===== Provided records
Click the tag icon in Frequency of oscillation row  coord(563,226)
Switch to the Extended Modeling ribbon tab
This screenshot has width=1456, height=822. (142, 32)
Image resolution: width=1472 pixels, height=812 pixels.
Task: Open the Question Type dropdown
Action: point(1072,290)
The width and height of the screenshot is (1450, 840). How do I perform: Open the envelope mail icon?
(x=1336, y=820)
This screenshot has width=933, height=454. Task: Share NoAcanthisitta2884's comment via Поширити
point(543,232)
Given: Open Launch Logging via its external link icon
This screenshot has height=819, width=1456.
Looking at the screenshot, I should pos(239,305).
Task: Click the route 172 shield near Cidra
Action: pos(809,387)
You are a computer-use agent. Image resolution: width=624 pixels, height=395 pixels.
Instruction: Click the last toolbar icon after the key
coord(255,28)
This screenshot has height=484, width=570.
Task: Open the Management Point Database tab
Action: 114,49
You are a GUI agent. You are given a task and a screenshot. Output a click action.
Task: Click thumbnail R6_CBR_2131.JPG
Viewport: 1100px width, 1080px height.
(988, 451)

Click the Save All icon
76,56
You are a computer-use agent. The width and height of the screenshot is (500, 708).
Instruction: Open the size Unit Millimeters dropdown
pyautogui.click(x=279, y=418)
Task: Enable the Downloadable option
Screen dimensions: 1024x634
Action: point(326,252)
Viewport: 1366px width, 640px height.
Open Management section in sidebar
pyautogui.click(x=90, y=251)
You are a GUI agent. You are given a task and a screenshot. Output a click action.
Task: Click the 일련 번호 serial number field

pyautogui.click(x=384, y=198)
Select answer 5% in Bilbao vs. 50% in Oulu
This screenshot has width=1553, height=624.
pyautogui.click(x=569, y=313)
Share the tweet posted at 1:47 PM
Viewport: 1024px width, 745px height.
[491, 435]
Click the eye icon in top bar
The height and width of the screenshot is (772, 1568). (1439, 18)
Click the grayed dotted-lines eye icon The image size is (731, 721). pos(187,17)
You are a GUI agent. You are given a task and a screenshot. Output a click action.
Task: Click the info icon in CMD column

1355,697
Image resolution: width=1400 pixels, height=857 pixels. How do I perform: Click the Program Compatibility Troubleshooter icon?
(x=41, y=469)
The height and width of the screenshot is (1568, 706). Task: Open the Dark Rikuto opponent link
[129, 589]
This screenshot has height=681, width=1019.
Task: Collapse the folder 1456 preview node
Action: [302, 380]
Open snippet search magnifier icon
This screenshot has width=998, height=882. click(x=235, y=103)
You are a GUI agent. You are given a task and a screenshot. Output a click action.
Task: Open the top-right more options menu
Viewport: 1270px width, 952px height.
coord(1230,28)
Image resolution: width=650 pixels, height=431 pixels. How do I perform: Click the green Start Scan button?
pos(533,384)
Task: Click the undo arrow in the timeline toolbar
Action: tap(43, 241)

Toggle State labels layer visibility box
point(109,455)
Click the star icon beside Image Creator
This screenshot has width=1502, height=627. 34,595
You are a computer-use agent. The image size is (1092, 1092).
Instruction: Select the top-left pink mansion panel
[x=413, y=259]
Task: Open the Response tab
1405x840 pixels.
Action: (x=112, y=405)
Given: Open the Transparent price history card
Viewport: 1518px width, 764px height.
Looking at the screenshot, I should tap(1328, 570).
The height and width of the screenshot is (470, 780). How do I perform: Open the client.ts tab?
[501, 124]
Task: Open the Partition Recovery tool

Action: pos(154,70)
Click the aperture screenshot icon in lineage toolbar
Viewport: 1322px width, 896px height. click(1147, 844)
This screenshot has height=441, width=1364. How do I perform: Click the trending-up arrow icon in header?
==========
> **The request**: Write out everything in the listing from the line containing "Click the star icon beside Image Creator" down to the line containing "[x=413, y=259]", both ends included, exactly as they appear.

> **Problem solution**:
Click the star icon beside Image Creator
This screenshot has width=1502, height=627. 34,595
You are a computer-use agent. The image size is (1092, 1092).
Instruction: Select the top-left pink mansion panel
[x=413, y=259]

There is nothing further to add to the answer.